**Work to complete**
Can you put the stretch of the data from the line containing "Find the location" through the end into a JSON list of strings, one per line, with blank lines skipped and the pictures left out?

Saved entries
*** Block opens ***

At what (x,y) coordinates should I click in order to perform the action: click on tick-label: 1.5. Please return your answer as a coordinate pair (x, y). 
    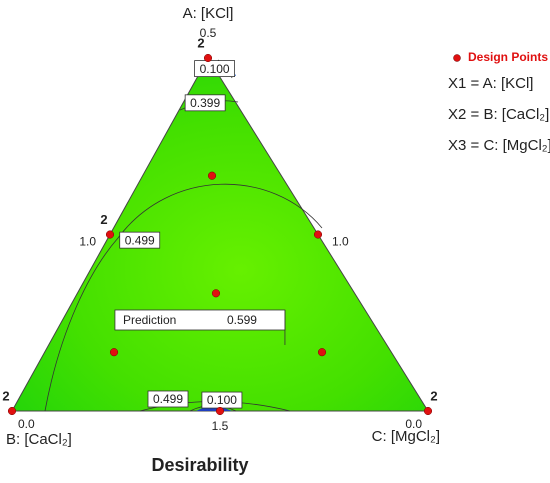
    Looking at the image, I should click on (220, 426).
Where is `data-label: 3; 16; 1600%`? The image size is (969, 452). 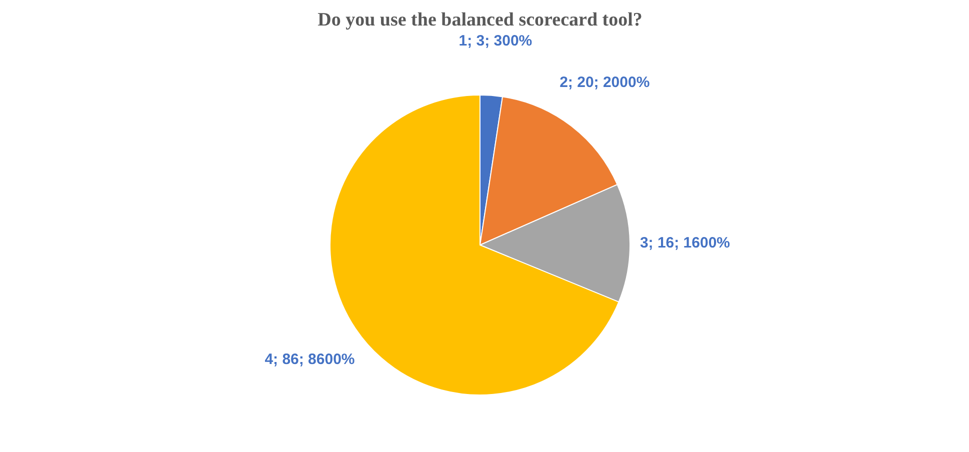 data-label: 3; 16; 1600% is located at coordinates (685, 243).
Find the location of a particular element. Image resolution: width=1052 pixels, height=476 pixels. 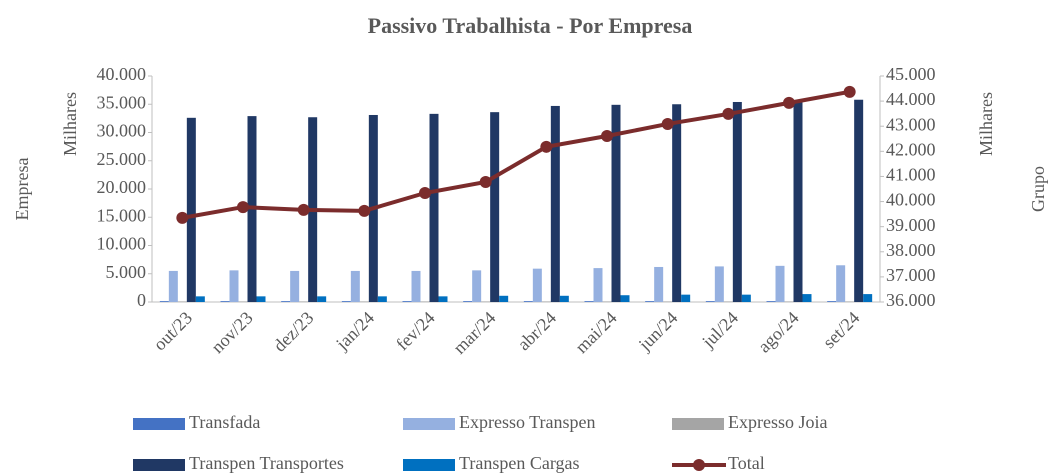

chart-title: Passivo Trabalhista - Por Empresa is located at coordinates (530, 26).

*** Block closes ***

**Exercise answer**
[
  "Find the location of a particular element. Image resolution: width=1052 pixels, height=476 pixels. ",
  "chart-title: Passivo Trabalhista - Por Empresa is located at coordinates (530, 26)."
]